Finland is sure to join NATO, it is already signed and ratified, going into effect in April. Sweden is close behind now that Hungary pulled its head out of its ass.

FlyingSquid ,
@FlyingSquid@lemmy.world avatar

Thanks, I didn’t realize Finland had already gotten that far.

Buelldozer ,
@Buelldozer@lemmy.today avatar

And then within 14 years be at their border.

The Russians had absolutely no reason to be so terrified about the NATO membership of two teeny tiny Baltic Nations. Those were and still are the only two NATO nations on Russia’s border.
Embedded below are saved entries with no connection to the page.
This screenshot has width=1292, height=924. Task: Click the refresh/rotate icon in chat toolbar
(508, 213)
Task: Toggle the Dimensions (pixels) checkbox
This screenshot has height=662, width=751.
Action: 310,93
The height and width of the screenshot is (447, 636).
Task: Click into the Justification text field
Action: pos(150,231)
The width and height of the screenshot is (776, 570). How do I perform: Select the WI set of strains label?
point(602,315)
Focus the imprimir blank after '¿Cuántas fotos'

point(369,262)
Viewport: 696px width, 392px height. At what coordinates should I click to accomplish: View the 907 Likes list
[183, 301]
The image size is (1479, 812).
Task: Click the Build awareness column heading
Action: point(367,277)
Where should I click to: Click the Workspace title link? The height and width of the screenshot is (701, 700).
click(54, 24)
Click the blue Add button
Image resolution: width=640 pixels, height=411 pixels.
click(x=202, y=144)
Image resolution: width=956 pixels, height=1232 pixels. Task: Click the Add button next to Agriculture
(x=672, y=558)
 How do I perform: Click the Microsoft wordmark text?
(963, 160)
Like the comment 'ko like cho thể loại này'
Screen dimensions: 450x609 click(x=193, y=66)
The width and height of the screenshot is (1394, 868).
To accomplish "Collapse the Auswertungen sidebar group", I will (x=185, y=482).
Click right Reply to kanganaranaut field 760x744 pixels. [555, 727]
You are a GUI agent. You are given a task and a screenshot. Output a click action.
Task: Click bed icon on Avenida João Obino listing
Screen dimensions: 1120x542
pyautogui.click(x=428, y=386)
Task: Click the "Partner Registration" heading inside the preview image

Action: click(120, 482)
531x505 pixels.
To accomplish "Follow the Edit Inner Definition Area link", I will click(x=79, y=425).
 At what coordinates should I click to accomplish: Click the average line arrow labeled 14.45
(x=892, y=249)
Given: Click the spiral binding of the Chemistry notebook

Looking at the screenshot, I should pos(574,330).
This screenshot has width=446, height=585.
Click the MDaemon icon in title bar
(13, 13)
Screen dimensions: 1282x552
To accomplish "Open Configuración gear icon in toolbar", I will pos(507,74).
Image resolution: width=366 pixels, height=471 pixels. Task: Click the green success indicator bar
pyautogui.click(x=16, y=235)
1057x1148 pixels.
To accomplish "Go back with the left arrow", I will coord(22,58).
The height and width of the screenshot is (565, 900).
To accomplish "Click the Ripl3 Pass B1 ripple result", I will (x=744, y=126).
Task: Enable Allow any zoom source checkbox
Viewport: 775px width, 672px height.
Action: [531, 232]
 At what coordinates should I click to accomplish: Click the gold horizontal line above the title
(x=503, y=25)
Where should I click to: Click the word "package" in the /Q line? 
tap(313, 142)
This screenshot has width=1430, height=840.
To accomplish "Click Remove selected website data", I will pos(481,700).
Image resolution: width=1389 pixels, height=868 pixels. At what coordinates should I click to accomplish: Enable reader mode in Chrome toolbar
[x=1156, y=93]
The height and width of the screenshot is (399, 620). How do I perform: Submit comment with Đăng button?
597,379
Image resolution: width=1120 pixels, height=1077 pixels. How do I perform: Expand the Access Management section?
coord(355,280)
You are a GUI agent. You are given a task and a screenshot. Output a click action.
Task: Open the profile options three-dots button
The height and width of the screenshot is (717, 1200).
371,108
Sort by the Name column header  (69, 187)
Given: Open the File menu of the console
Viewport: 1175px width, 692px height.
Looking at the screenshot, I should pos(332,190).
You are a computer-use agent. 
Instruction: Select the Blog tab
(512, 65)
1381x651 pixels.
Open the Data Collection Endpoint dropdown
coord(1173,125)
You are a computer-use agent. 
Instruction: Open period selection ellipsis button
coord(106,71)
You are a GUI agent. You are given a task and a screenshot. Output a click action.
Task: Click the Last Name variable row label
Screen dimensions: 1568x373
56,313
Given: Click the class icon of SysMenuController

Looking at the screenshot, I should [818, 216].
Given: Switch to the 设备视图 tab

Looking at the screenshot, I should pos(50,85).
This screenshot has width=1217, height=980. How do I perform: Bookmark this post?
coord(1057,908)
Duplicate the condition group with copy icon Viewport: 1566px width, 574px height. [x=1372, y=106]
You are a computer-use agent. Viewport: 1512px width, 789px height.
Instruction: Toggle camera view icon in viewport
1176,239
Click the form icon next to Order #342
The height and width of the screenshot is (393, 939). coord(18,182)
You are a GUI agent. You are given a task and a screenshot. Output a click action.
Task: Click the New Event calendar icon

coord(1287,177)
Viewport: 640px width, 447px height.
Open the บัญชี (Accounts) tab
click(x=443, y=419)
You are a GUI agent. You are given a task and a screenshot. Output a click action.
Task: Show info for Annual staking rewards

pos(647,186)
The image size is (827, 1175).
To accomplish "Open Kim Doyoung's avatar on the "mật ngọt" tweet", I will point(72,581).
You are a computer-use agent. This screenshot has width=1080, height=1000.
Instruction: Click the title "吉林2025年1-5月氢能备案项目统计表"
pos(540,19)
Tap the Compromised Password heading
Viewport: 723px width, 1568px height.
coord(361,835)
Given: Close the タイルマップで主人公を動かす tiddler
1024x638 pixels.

Of course with Putin’s massive cock-up in Ukraine he’s now going to have NATO Finland on his border and that will create NATO Lake. Soo if expansionist NATO was the problem then Russia just made it a hell of a lot worse for themselves.

iopq ,

It was not to extend NATO bases into East Germany, which they haven’t

ormr ,

And moreover it was about not deploying nuclear weapons there, which they haven’t. The commenter above has it wrong. The soviet diplomats were no idiots at all. They knew exactly what they negotiated and agreed to and it’s precisely what happened.

kungen ,

And Russia was a signatory to the Budapest Memorandum. What’s your point?

Fades ,

Oh we taking promises? What about RUSSIA promising UKRAINE in exchange for nuclear capability to not invade and then they did anyway? And all the genocide, is that totally cool because nato expanded more than an inch (which is a misrepresentation of the truth, I might add)

Pathetic little bad faith Russian propaganda troll

mctoasterson ,

US should’ve probably just listened to Patton and nipped Russian expansionism in the bud before they had nuclear capabilities, but hindsight is 20/20.

FlyingSquid ,
@FlyingSquid@lemmy.world avatar

Wouldn’t saying they would rule it out embolden Russia?